:: EXERCISE ::
Would you please retype, exactly, the lines of the listing below between the line with "Open the Info panel icon" and the line with "Image resolution: width=783", inclusive?
---
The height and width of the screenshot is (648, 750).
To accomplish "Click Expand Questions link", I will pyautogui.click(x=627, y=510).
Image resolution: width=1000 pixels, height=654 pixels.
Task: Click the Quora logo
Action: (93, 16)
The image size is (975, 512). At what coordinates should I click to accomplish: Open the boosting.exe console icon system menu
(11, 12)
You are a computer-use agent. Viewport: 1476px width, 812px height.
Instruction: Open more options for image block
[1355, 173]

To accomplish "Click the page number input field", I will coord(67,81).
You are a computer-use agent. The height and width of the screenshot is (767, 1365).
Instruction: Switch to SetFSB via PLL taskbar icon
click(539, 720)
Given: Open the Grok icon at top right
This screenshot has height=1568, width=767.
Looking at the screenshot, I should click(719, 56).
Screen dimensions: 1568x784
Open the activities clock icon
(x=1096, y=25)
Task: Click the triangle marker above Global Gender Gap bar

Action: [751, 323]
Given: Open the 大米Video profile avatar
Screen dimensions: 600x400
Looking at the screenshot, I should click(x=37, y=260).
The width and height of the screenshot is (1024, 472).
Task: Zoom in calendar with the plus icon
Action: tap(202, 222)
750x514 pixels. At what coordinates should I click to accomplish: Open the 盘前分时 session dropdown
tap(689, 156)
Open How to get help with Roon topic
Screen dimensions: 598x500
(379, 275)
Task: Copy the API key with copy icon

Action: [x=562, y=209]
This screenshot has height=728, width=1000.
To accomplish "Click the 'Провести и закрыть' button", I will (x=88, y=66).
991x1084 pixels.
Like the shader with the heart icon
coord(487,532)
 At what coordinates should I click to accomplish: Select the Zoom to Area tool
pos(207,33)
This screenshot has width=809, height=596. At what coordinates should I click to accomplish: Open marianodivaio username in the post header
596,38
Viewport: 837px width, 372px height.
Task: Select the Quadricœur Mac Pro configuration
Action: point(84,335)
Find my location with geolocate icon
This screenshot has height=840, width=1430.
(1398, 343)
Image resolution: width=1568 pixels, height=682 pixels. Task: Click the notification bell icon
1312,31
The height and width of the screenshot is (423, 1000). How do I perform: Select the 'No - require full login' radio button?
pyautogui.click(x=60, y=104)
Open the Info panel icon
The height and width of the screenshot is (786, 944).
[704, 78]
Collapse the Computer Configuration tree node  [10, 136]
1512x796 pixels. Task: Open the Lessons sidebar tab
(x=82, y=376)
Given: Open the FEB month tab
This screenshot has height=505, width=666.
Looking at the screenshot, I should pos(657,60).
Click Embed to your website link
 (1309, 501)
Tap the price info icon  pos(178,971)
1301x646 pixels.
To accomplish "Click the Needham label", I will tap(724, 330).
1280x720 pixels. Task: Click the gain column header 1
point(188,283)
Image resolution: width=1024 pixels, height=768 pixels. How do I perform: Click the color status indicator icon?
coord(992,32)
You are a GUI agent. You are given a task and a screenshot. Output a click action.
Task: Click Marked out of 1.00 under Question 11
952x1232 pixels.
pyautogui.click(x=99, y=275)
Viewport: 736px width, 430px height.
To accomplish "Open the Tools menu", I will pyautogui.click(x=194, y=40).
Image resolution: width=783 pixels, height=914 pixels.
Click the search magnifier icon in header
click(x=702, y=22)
---
:: RESPONSE TO THIS EXERCISE ::
Open the Info panel icon
The height and width of the screenshot is (786, 944).
[704, 78]
Collapse the Computer Configuration tree node  [10, 136]
1512x796 pixels. Task: Open the Lessons sidebar tab
(x=82, y=376)
Given: Open the FEB month tab
This screenshot has height=505, width=666.
Looking at the screenshot, I should pos(657,60).
Click Embed to your website link
 (1309, 501)
Tap the price info icon  pos(178,971)
1301x646 pixels.
To accomplish "Click the Needham label", I will tap(724, 330).
1280x720 pixels. Task: Click the gain column header 1
point(188,283)
Image resolution: width=1024 pixels, height=768 pixels. How do I perform: Click the color status indicator icon?
coord(992,32)
You are a GUI agent. You are given a task and a screenshot. Output a click action.
Task: Click Marked out of 1.00 under Question 11
952x1232 pixels.
pyautogui.click(x=99, y=275)
Viewport: 736px width, 430px height.
To accomplish "Open the Tools menu", I will pyautogui.click(x=194, y=40).
Image resolution: width=783 pixels, height=914 pixels.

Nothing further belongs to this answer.